> _TEXT PROVIDED_:
%%
Lowering the Barr

The excoriation of Attorney General Barr at the congressional hearing was as low as politicians could go on the lack of humanity and civility scale. The Barr hearing was more like a Roman circus than a search for answers to important national issues. If this is what congress calls performing their duty under the Constitution, we are in for real trouble. Finger wagging, talking over, showboating, and developing soundbites for their reelections are not a search for truth.

It appears some congresspersons had been to a training session where they were told to call Attorney General Barr “Sir” as an expression of contempt, not respect. Chairman Nadler advised him that “our members expect sincere answers today and our country deserves no less.” However, unfriendly congresspersons continually asked questions in the form of statements and as Attorney General Barr began to respond, the congresspersons instantly interrupted him by “reclaiming their time.” To his credit, Attorney General Barr calmly responded, “but this is a hearing. I thought I was the one that was supposed to be heard.” Accusing someone of a crime and then gagging him officially crosses into Stalin’s henchman’s “show me the man and I’ll show you his crime” territory.
%%
> _EXERCISE INSTRUCTIONS_:
(a) Answer these questions from the piece on the Barr hearing:
(i) What does the piece compare the Barr hearing to?
(ii) What word were some congresspersons told to call Attorney General Barr?
(iii) What did Chairman Nadler say the members expected that day?
(b) Copy everything in the piece on the Barr hearing from "Lowering the Barr" down to "search for truth.".

> _PROVIDED MATERIAL_:
%%
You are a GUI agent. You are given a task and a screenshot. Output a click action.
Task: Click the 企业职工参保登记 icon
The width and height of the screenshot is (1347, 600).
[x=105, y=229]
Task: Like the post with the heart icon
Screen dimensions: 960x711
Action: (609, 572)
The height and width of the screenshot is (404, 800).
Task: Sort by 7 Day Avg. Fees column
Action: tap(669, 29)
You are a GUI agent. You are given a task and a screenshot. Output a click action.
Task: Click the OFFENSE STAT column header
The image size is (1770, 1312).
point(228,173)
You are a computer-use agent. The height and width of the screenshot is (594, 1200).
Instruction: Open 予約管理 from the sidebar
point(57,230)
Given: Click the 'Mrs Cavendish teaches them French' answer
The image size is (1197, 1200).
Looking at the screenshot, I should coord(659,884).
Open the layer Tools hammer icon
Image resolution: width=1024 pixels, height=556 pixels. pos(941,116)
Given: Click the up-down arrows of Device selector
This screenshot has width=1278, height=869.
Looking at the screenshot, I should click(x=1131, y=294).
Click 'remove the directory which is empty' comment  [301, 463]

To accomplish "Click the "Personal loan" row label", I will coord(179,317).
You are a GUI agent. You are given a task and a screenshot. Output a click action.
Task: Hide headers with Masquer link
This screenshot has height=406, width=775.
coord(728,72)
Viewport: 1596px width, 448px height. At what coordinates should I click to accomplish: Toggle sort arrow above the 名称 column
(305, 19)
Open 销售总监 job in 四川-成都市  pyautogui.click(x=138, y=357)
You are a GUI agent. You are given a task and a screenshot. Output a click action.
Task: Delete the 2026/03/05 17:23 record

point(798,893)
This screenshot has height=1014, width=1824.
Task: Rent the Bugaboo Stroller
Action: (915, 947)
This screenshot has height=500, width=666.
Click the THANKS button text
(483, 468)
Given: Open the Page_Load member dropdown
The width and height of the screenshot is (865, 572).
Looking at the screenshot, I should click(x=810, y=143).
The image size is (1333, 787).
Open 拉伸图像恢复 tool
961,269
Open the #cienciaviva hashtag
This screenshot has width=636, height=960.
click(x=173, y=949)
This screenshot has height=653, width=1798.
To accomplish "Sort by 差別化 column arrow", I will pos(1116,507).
%%
> _SOLUTIONS TO THE TASKS_:
(a)
(i) A Roman circus.
(ii) "Sir."
(iii) Sincere answers.

(b)
Lowering the Barr

The excoriation of Attorney General Barr at the congressional hearing was as low as politicians could go on the lack of humanity and civility scale. The Barr hearing was more like a Roman circus than a search for answers to important national issues. If this is what congress calls performing their duty under the Constitution, we are in for real trouble. Finger wagging, talking over, showboating, and developing soundbites for their reelections are not a search for truth.